(Records from a dataset)
■ ■ ■ ■ ■ ■ ■

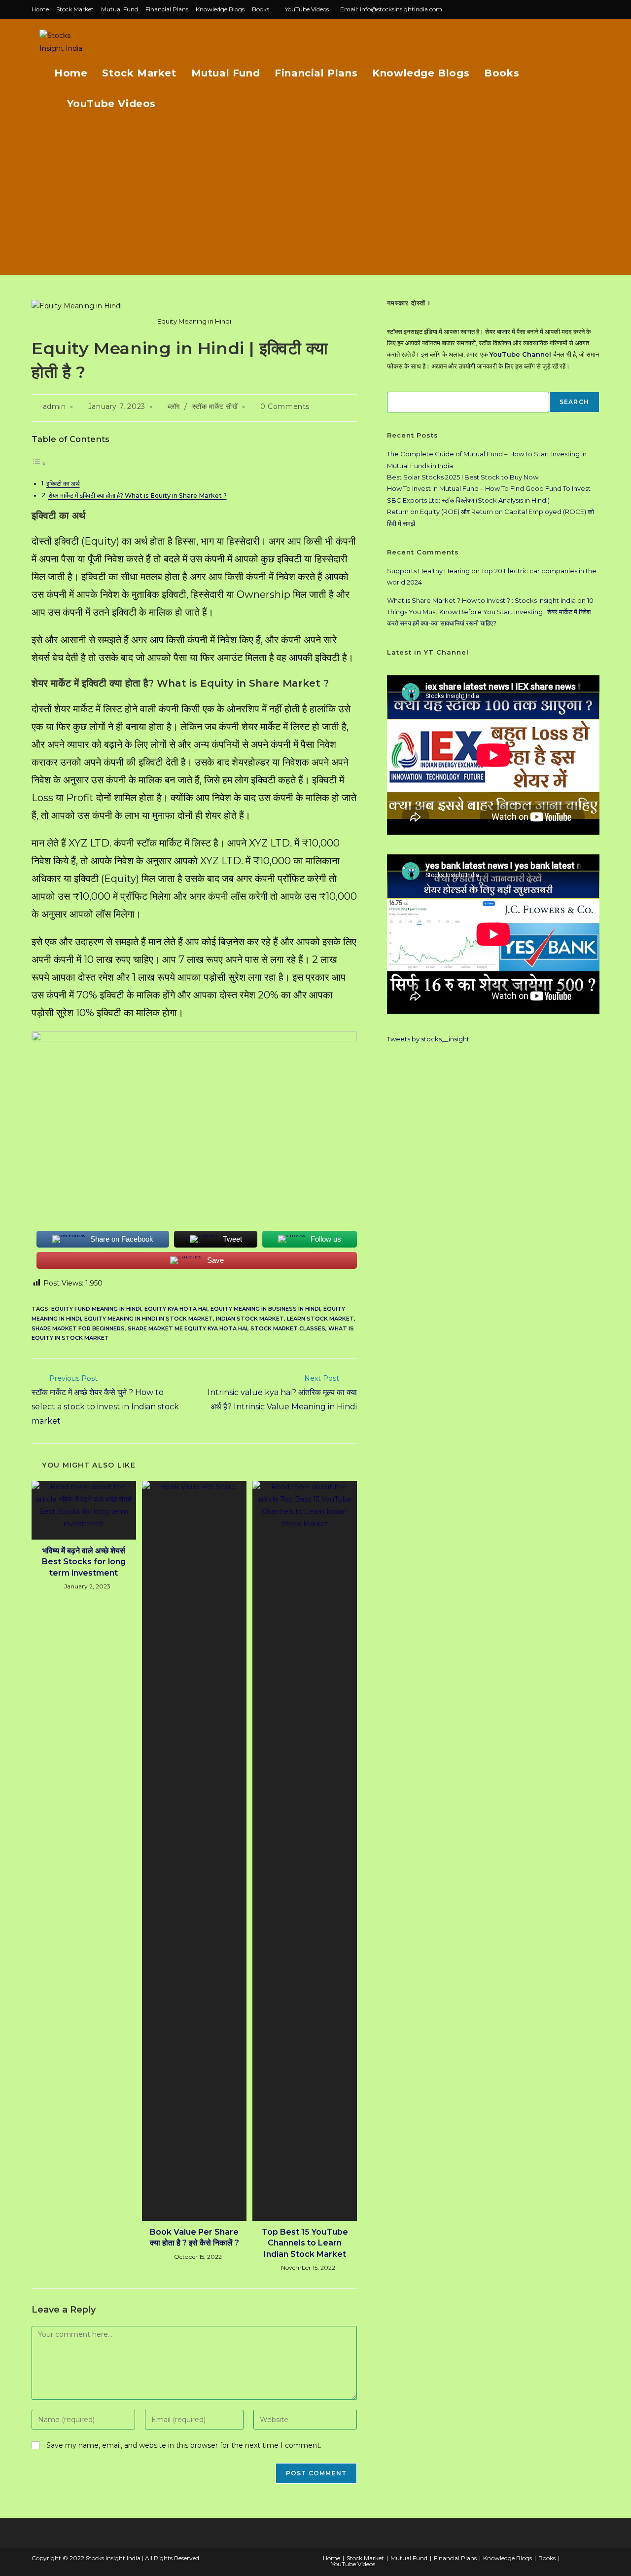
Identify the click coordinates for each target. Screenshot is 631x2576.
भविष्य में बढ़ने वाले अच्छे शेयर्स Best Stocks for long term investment (84, 1562)
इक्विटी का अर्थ (63, 483)
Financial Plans (166, 9)
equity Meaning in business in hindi (265, 1308)
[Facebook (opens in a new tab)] (574, 9)
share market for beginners (78, 1328)
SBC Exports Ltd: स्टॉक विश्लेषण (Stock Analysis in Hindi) (468, 500)
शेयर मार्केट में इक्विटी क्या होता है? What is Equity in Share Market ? (137, 495)
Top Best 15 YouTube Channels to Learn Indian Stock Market (305, 2243)
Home (40, 9)
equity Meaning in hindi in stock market (148, 1318)
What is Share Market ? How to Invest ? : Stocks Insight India (481, 600)
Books (260, 9)
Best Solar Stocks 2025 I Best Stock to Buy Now (462, 477)
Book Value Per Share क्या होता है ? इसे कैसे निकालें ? (194, 2237)
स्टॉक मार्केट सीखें (215, 406)
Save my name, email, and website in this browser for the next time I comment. (183, 2445)
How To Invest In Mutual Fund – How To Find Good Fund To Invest (489, 488)
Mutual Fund (119, 9)
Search (574, 401)
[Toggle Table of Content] (39, 463)
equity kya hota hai (176, 1308)
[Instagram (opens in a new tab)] (585, 9)
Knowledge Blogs (220, 9)
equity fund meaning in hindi (96, 1308)
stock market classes (287, 1328)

■ ■ ■ ■ ■ ■ ■

About this task:
Extract exactly and only the lines above from the line containing "equity Meaning in business" through the line containing "शेयर मार्केट में", both end lines included.

Result of this exercise:
equity Meaning in business in hindi (265, 1308)
[Facebook (opens in a new tab)] (574, 9)
share market for beginners (78, 1328)
SBC Exports Ltd: स्टॉक विश्लेषण (Stock Analysis in Hindi) (468, 500)
शेयर मार्केट में इक्विटी क्या होता है? What is Equity in Share Market ? (137, 495)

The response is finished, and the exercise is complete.